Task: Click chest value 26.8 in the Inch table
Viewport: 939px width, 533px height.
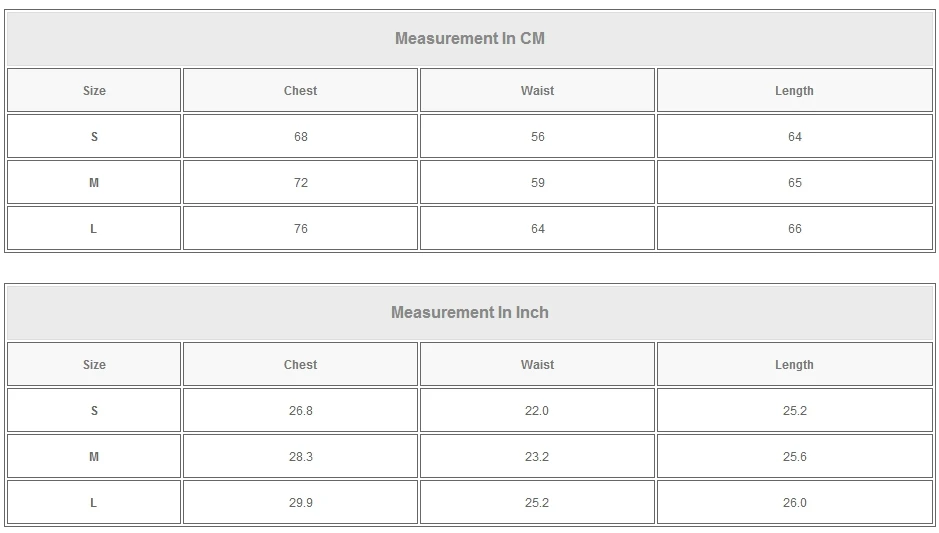Action: pyautogui.click(x=300, y=411)
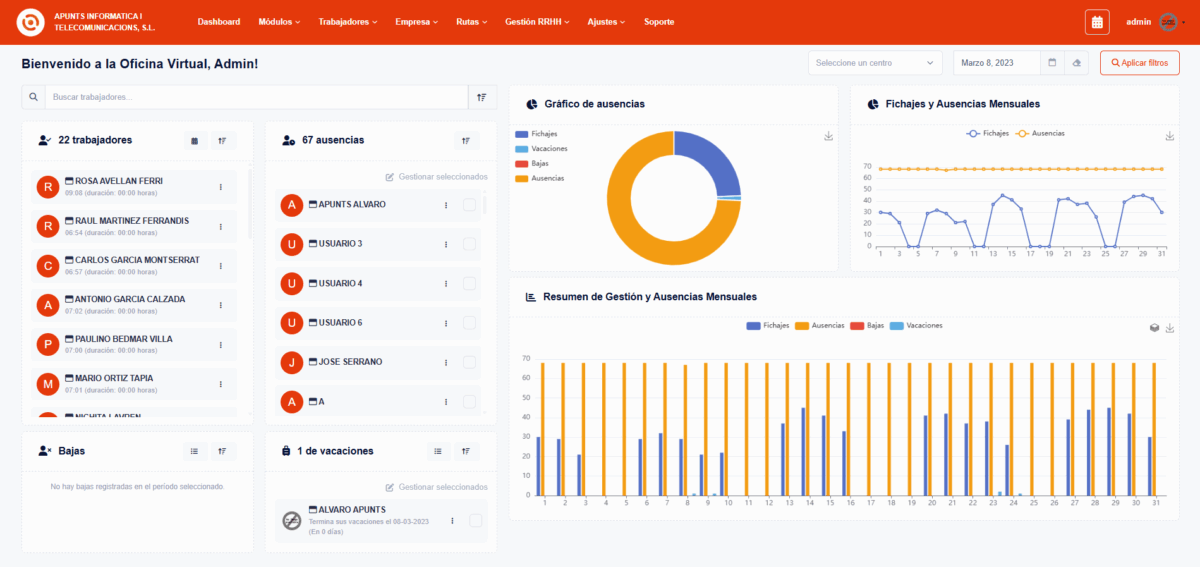Screen dimensions: 1200x567
Task: Select the USUARIO 4 absence checkbox
Action: point(469,284)
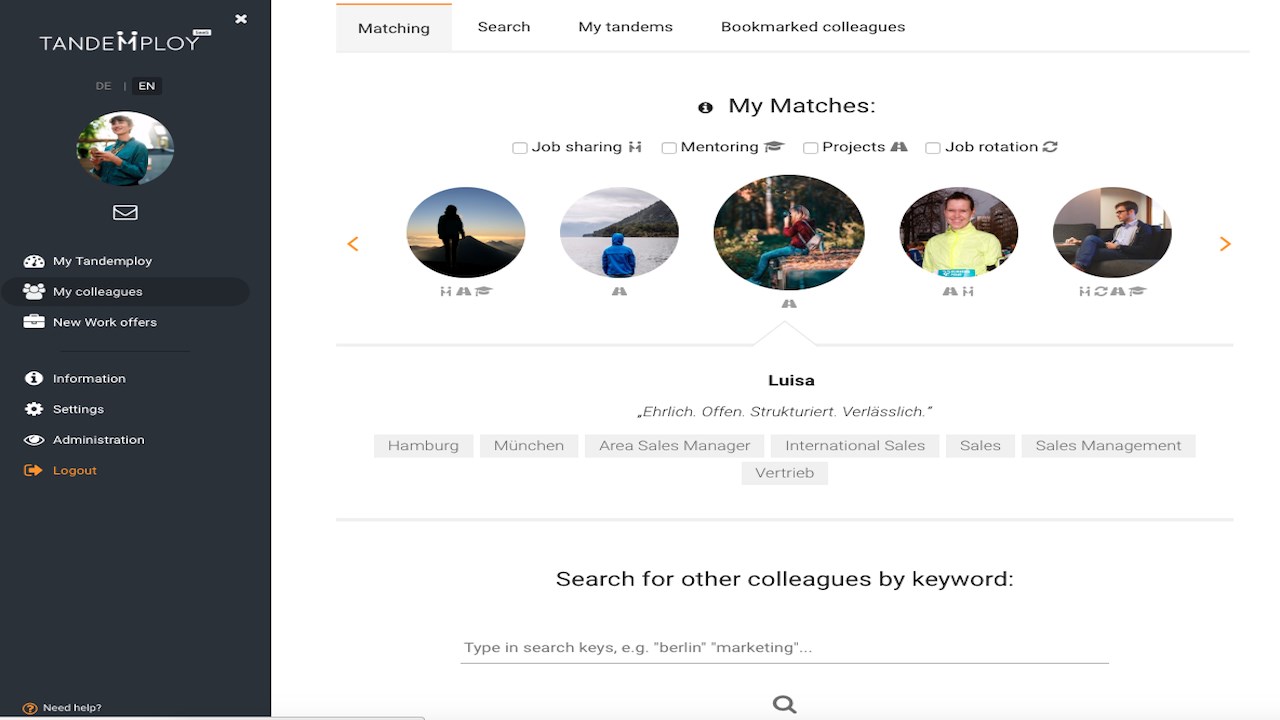Screen dimensions: 1280x720
Task: Show previous matches with left arrow
Action: tap(353, 244)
◆ ◆ ◆ ◆ ◆ ◆ ◆
▸ EXERCISE PROMPT: Repeat the material verbatim. Do not carry over any picture.

▸ RESPONSE TO THE TASK:
Task: Click chest value 26.8 in the Inch table
Viewport: 939px width, 533px height.
Action: pyautogui.click(x=300, y=411)
Screen dimensions: 1200x567
Task: Select the USUARIO 4 absence checkbox
Action: point(469,284)
Screen dimensions: 1280x720
Task: Show previous matches with left arrow
Action: tap(353, 244)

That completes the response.